Published on 06 December 2012 0 comments
By John Hawksworth, Chief Economist
At the time of the Budget in March, the Office for Budget Responsibility (OBR) was expecting UK GDP growth to be around 1% in this year, picking up to around 3% on average in the medium term. Even at the time this looked relatively optimistic and subsequent events – notably renewed problems in the Eurozone – have caused the OBR to reduce their growth forecasts significantly (as can be seen by comparing the first two rows of the table below).
The OBR’s projections are now closer to the views of PwC and other forecasters.
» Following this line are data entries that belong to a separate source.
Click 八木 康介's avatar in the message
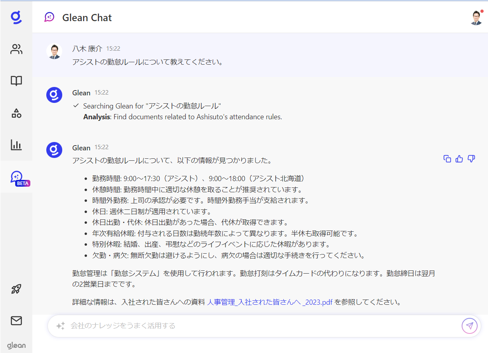 54,51
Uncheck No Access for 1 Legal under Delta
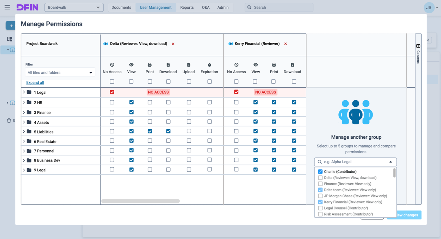Viewport: 441px width, 239px height. pos(112,92)
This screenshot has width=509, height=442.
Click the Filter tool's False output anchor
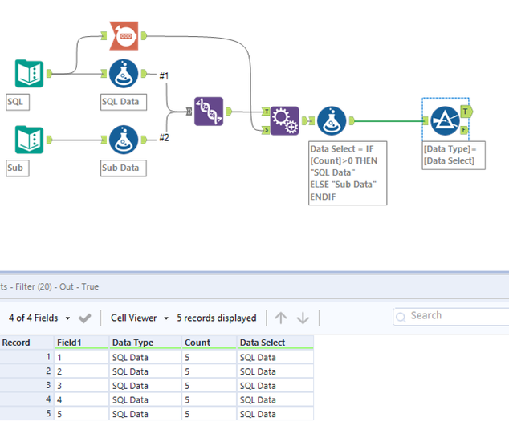[x=464, y=130]
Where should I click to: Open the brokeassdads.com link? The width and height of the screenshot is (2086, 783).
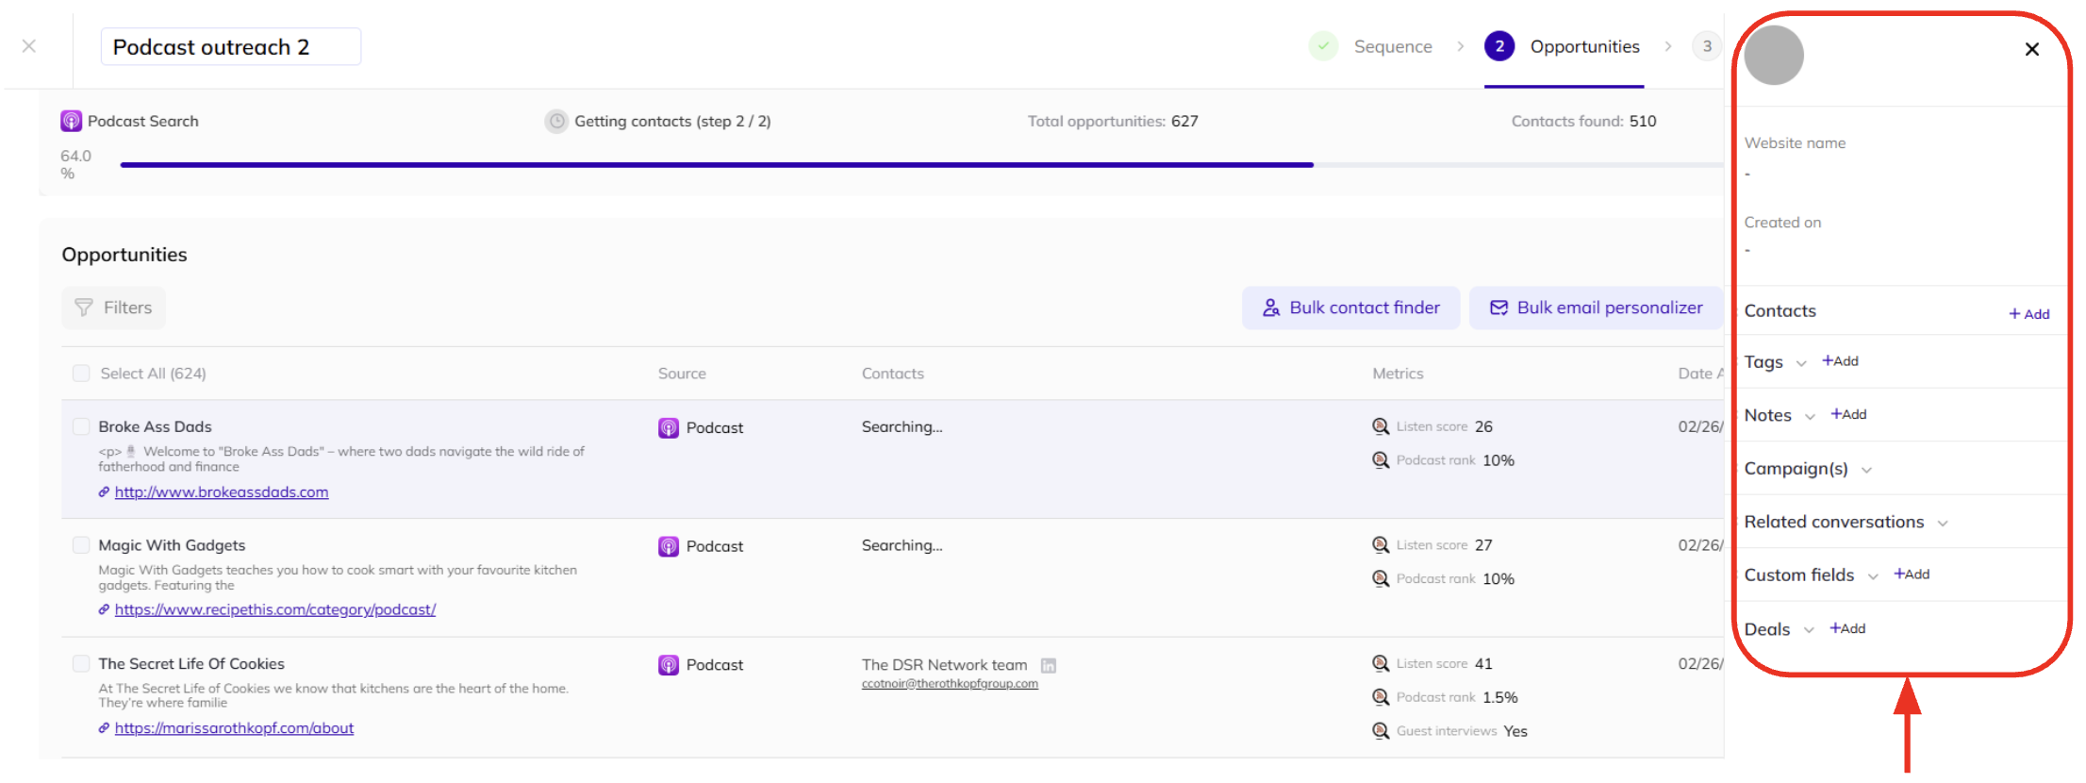[222, 492]
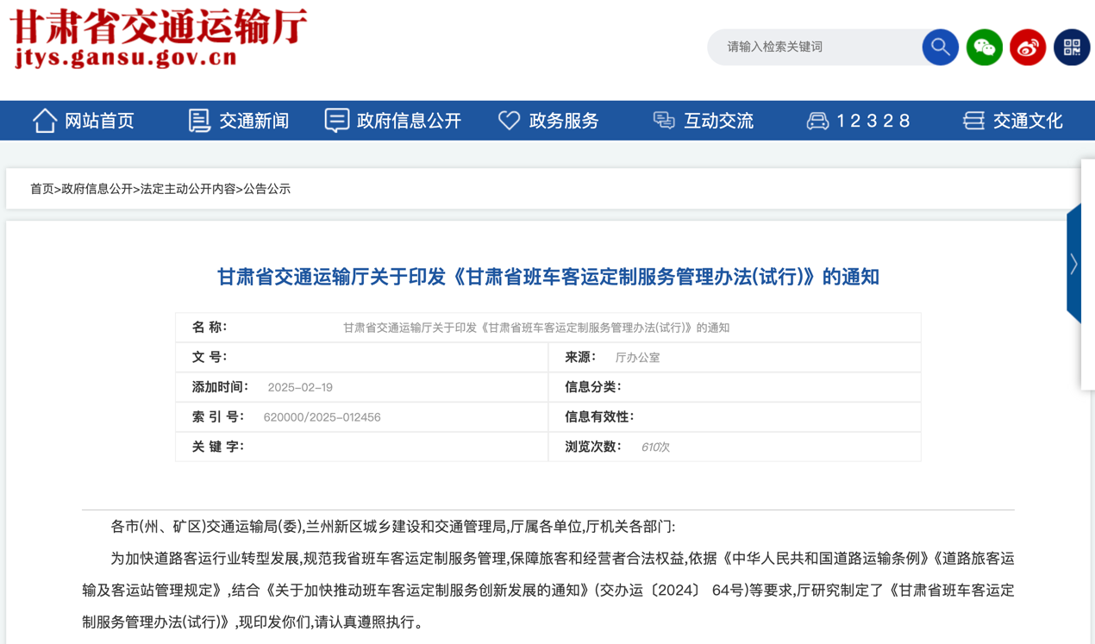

The downward revisions are not great news for the Chancellor but – as I explain below – there was a very important silver lining that made his task in the Autumn Statement a lot less difficult than it might have been.
Comparison of key OBR forecasts at the time of the 2012 Budget and the Autumn Statement
As the table shows, lower expected economic growth has inevitably led to lower projected tax revenues and so higher expected public borrowing. The annual budget deficit, after adjusting for special factors, is now forecast by the OBR to remain over £50 billion in 2016/17, as compared to just £21 billion in their March forecast – a difference of around 2% of GDP. The net public debt stock is now projected to peak at over 83% of GDP in 2015/16 (excluding special factors), one year later than before and at a markedly higher level compared to the 76.3% of GDP peak in 2014/15 projected back in March.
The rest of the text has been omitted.